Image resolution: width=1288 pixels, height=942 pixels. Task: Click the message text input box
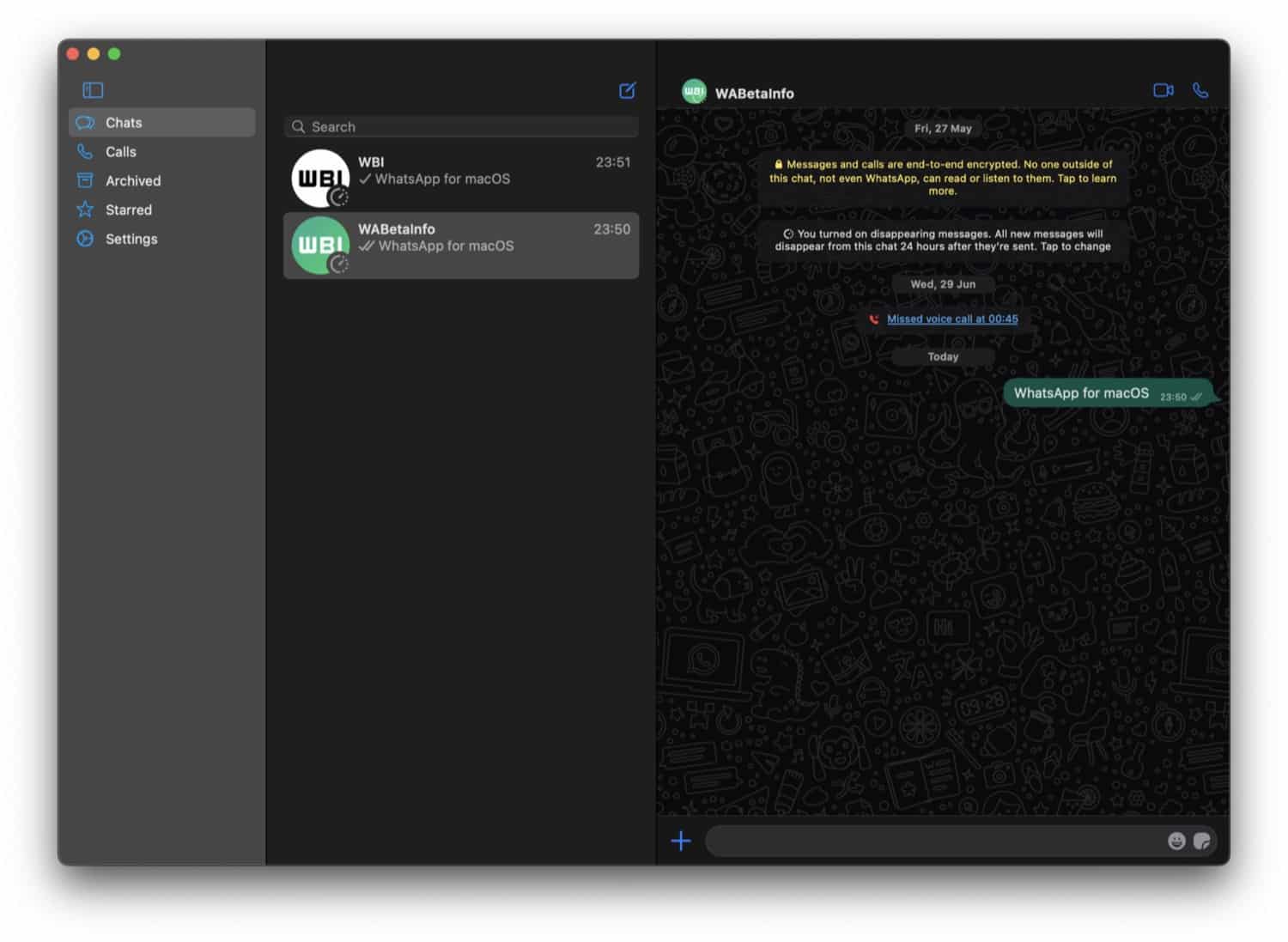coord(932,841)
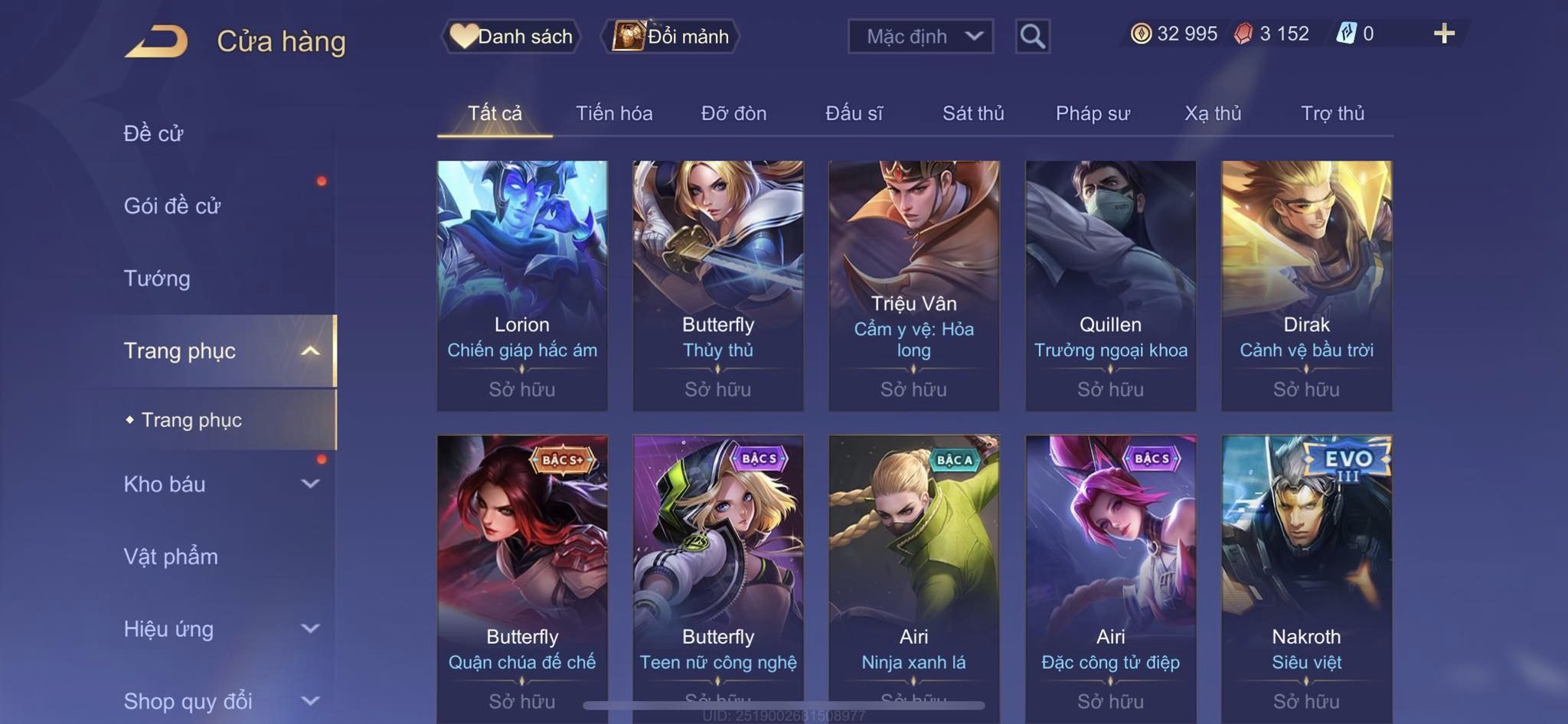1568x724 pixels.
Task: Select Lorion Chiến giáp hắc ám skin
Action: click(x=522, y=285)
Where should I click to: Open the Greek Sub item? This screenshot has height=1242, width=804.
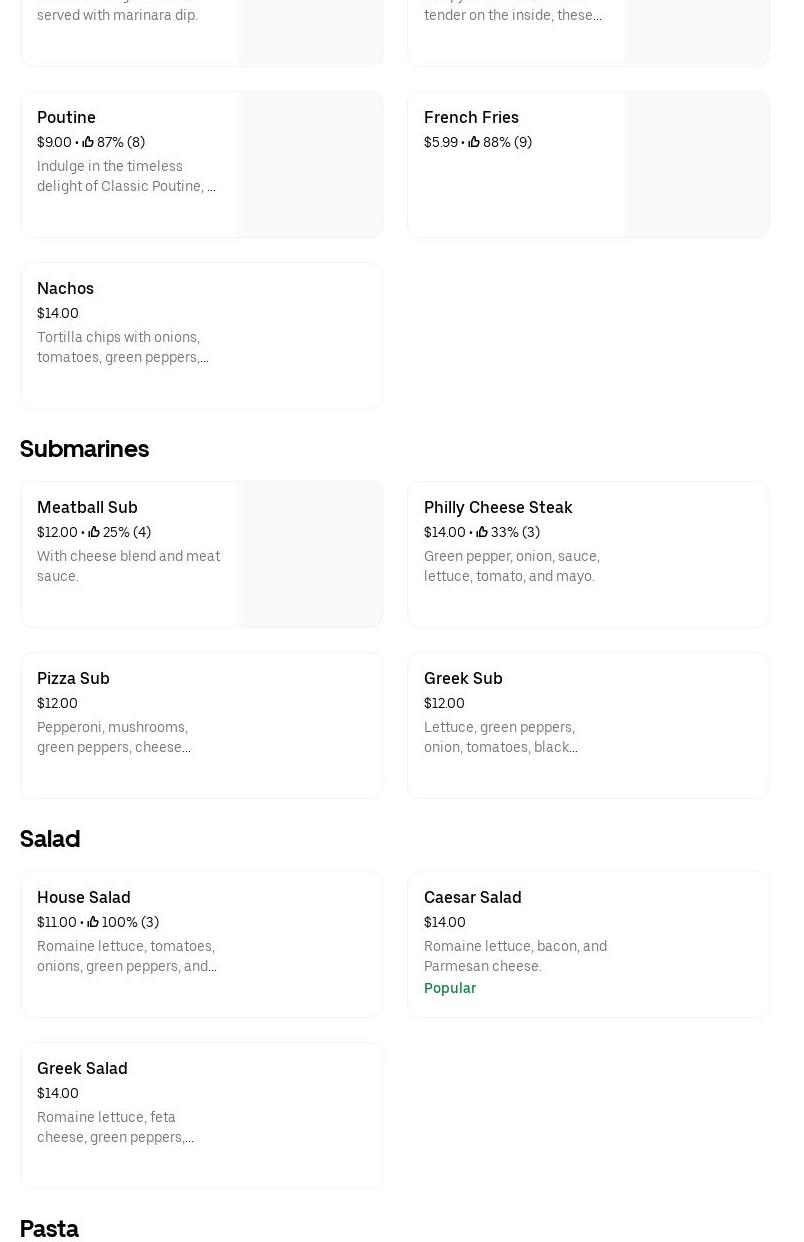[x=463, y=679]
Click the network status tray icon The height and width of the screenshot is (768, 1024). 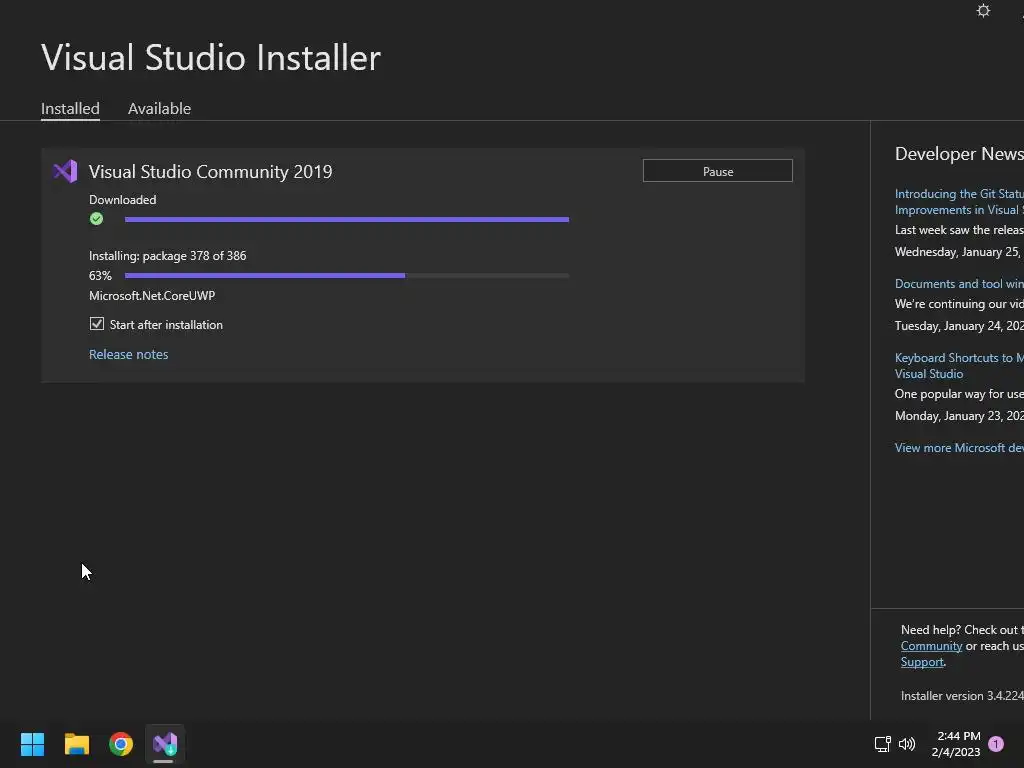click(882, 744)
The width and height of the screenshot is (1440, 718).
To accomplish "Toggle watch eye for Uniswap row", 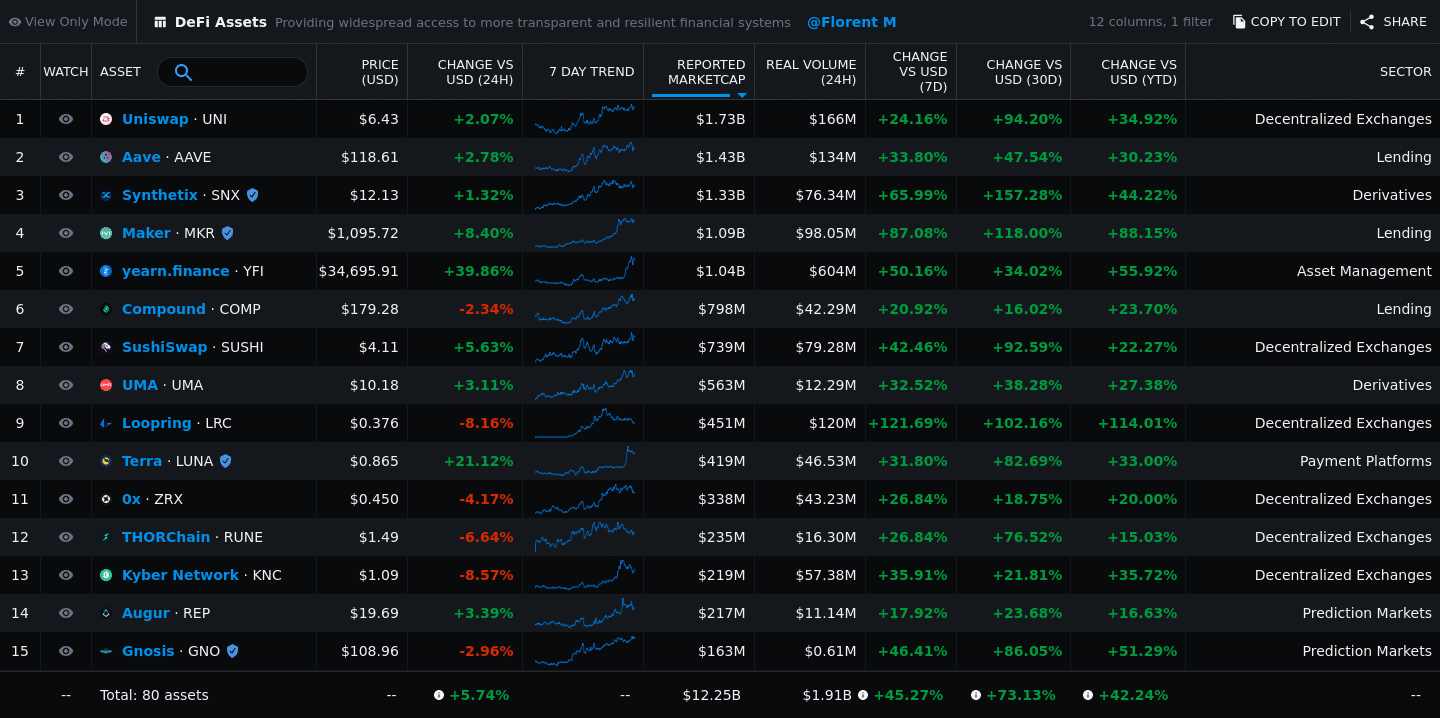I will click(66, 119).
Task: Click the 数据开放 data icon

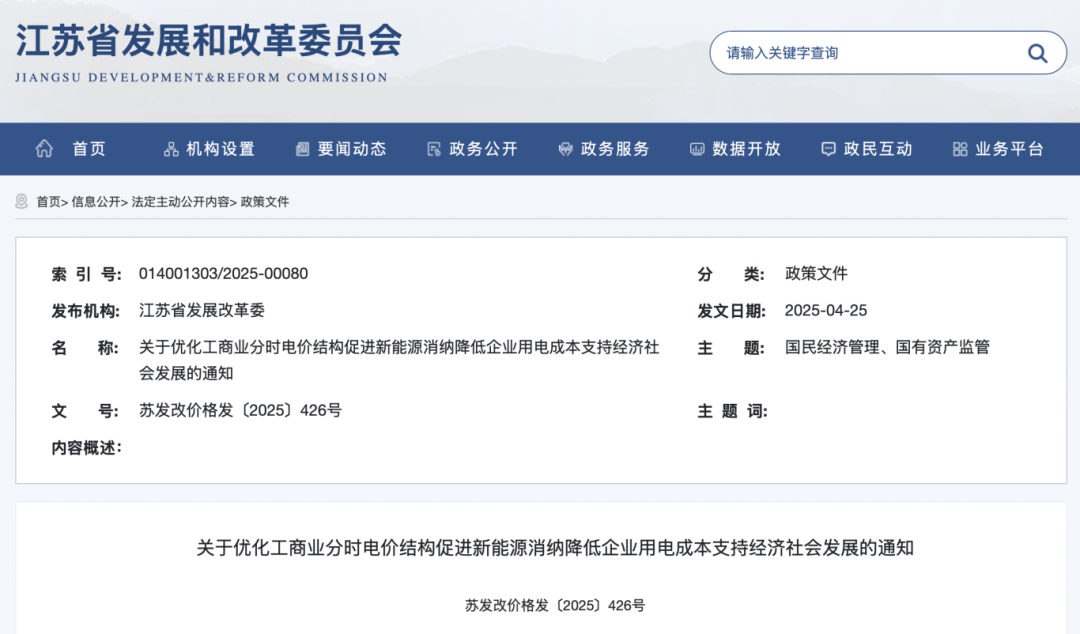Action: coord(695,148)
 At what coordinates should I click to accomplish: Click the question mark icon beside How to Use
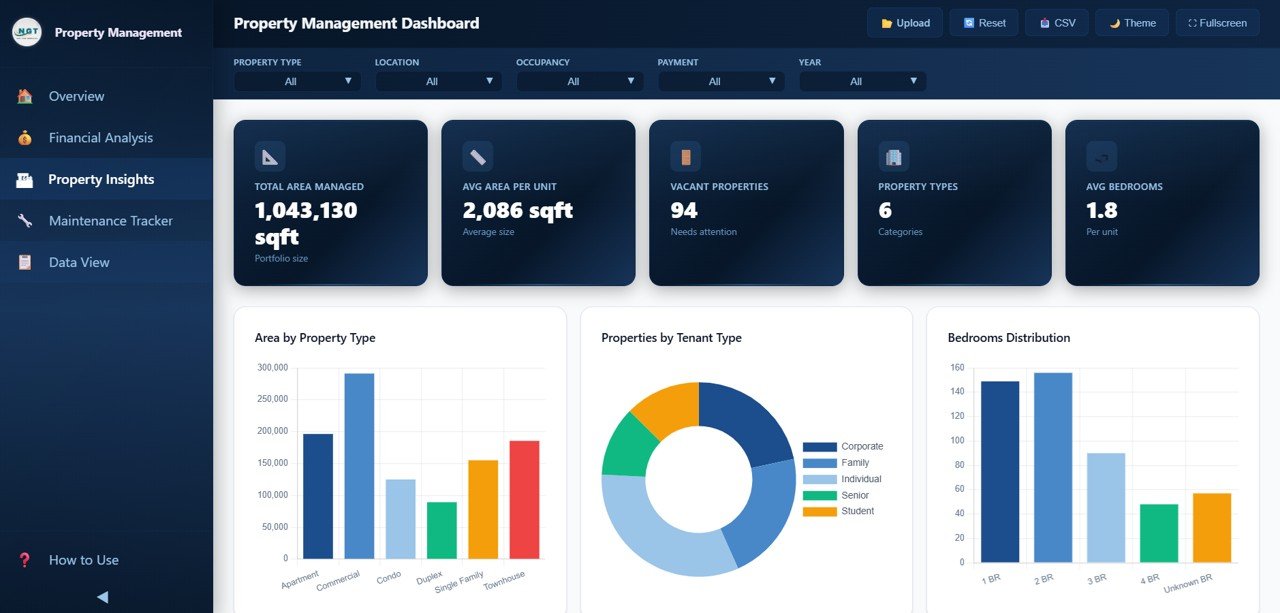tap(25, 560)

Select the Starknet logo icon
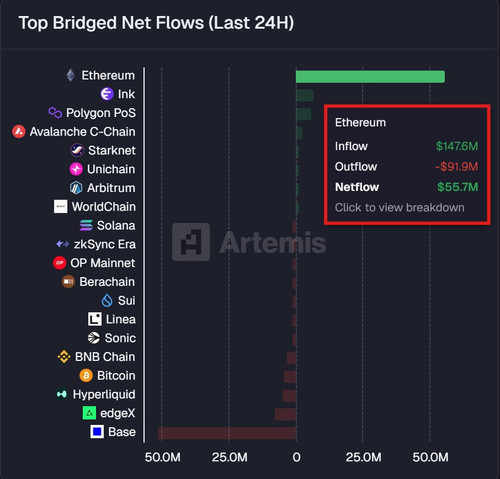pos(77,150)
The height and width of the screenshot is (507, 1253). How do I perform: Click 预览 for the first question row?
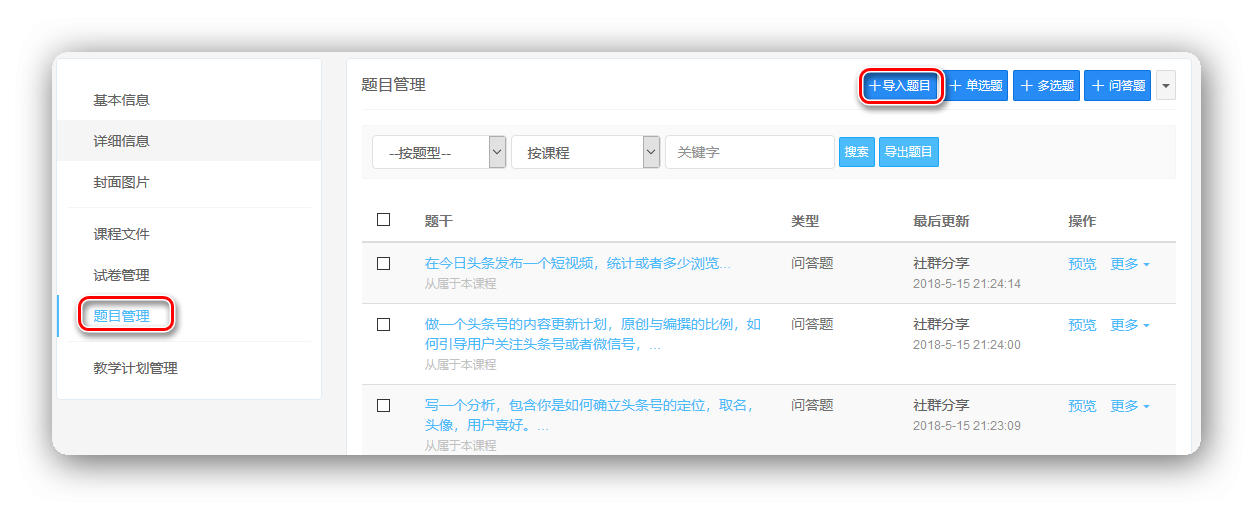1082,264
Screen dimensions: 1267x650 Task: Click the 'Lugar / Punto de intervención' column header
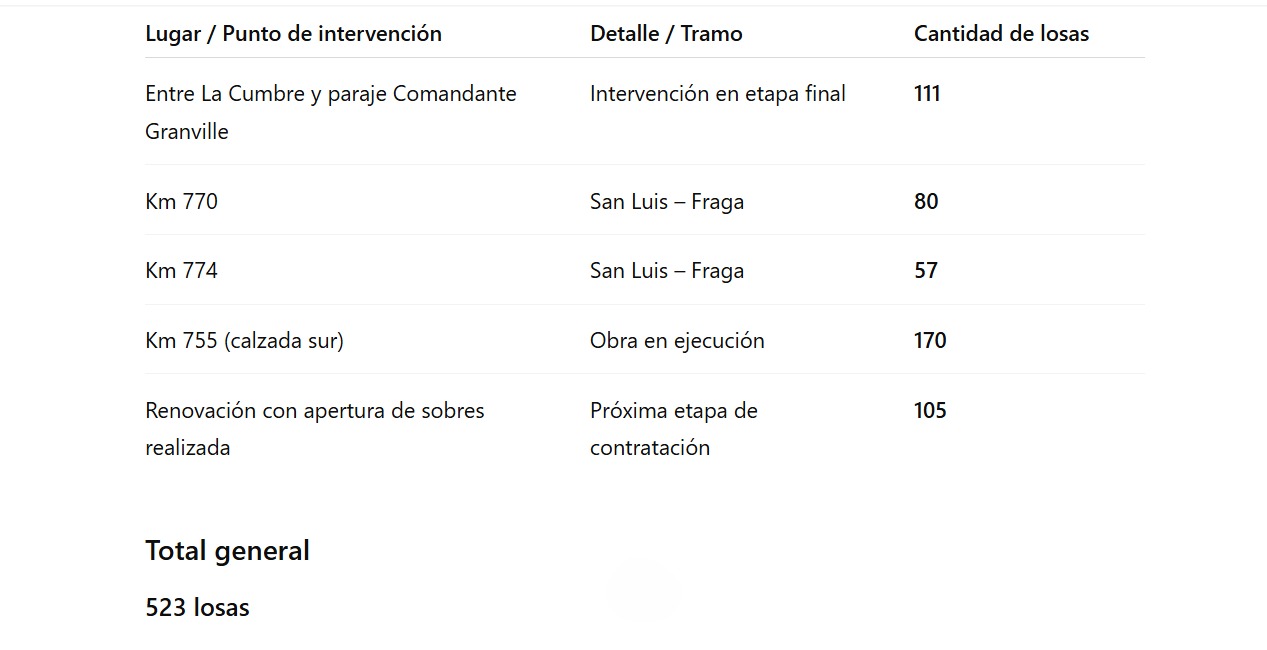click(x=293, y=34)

• _Your task_: I need the lines from the line containing "At what coordinates" through the final line of the listing duplicated exactly, both ends included, with no pictures and nothing else.

• _Response area_:
 At what coordinates should I click to accomplish: Click the question mark icon beside How to Use
tap(25, 560)

Select the Starknet logo icon
pos(77,150)
The height and width of the screenshot is (507, 1253). How do I perform: Click 预览 for the first question row?
1082,264
Screen dimensions: 1267x650 Task: Click the 'Lugar / Punto de intervención' column header
click(x=293, y=34)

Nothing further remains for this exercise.